2.1.1 Overflow from river channel or river floods

Of all river floods this is the one that is the most frequent.

The general factors affecting the river floods are: the intensity and the duration of the rainfall, the possibility of rivers and steams to let pass the rising waters, the condition of the land surface – soil and vegetation, topography and others. The river floods occur at the higher scale of rainfall system, where the permeability capabilities of the multitude of smaller tributaries are gradually filled up and the water peak is usually gradually collected and transported to the larger river.

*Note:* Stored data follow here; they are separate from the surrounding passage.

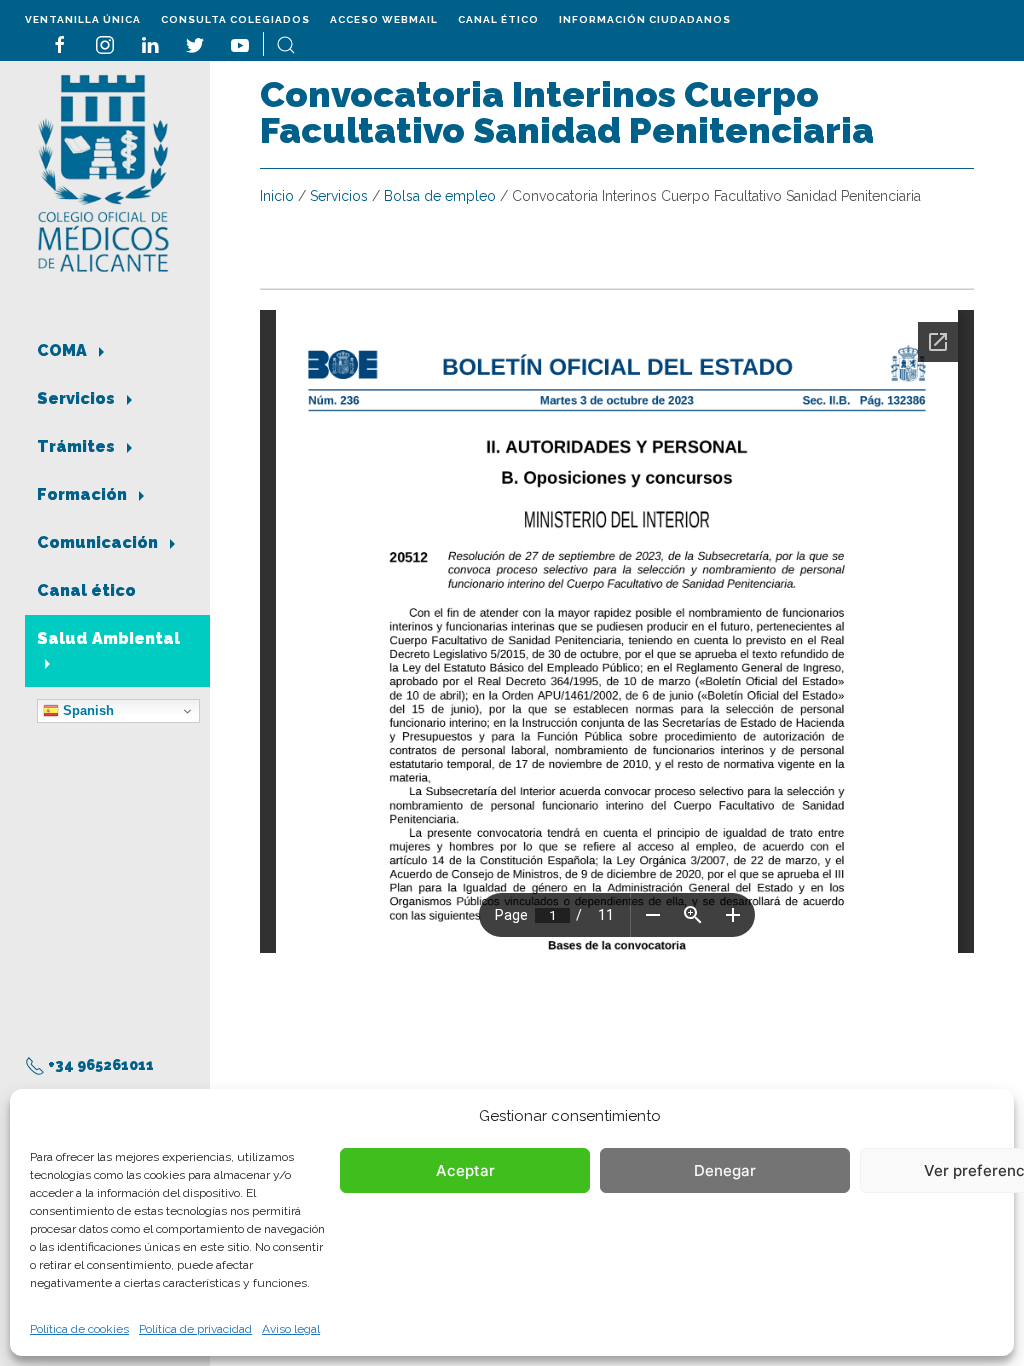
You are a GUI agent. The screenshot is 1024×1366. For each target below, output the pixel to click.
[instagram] (105, 43)
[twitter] (195, 43)
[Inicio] (103, 171)
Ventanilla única (83, 19)
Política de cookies (79, 1329)
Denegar (725, 1170)
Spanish (86, 710)
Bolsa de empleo (440, 196)
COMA (64, 350)
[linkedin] (150, 43)
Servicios (78, 398)
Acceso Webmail (384, 19)
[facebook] (60, 43)
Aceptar (465, 1170)
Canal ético (498, 19)
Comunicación (99, 542)
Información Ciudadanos (645, 19)
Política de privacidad (195, 1329)
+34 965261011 (99, 1065)
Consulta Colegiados (235, 19)
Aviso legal (291, 1329)
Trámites (78, 446)
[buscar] (286, 43)
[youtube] (240, 43)
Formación (84, 494)
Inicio (277, 196)
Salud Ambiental (108, 638)
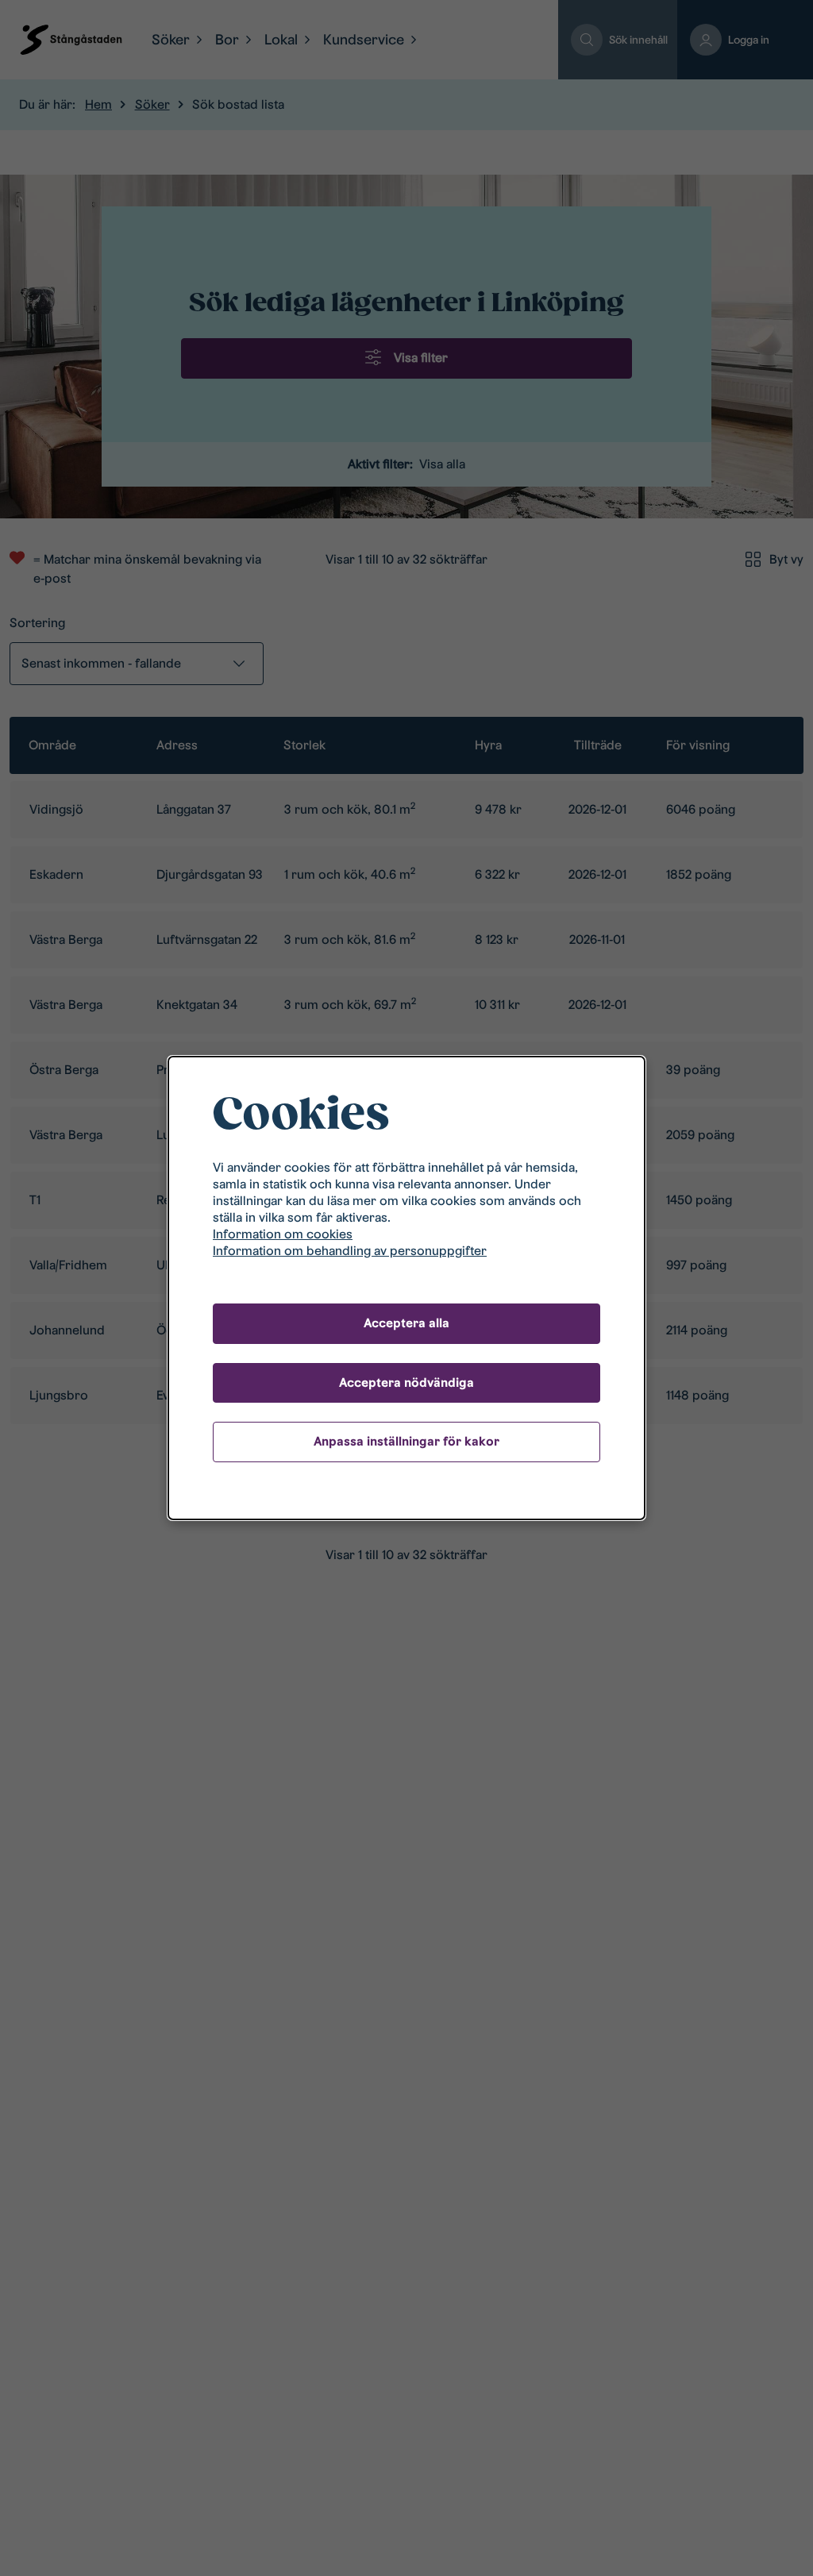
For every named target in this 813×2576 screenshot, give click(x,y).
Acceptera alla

These floods can be divided into two groups, depending on the form of the water-collection area and the length of the river:

  • The first group includes floods occurring in lengthy rivers /Nile, Danube, Euphrates, Mississippi, Rhine, and others.
  • The second group includes floods occurring in rivers with round shape of the water-collection basin /Congo/.

The lengthy rivers flow through flat terrain and the water movement speed is low. The same applies for the occurrence of a flood, the water peak is reached very slowly and afterwards it fades down very slowly over the course of few days to few weeks. Usually the reason for the flood is intensive and prolonged rainfalls occurring in other regions, often in other countries. The situation becomes even more complex when the heavy rainfall continues along the river. These floods can be predicted, they are usually of seasonal character and this allows establishing a proper organization to decrease the consequences.

In the case of rivers with round water-collection basin, after heavy rainfall the water peak reaches its highest value quickly and quickly decreases. Such floods usually happen in small and average sized rivers. Usually they are much more destructive because the water moves with higher speed. 

The above examples refer to smaller rivers with similar characteristics.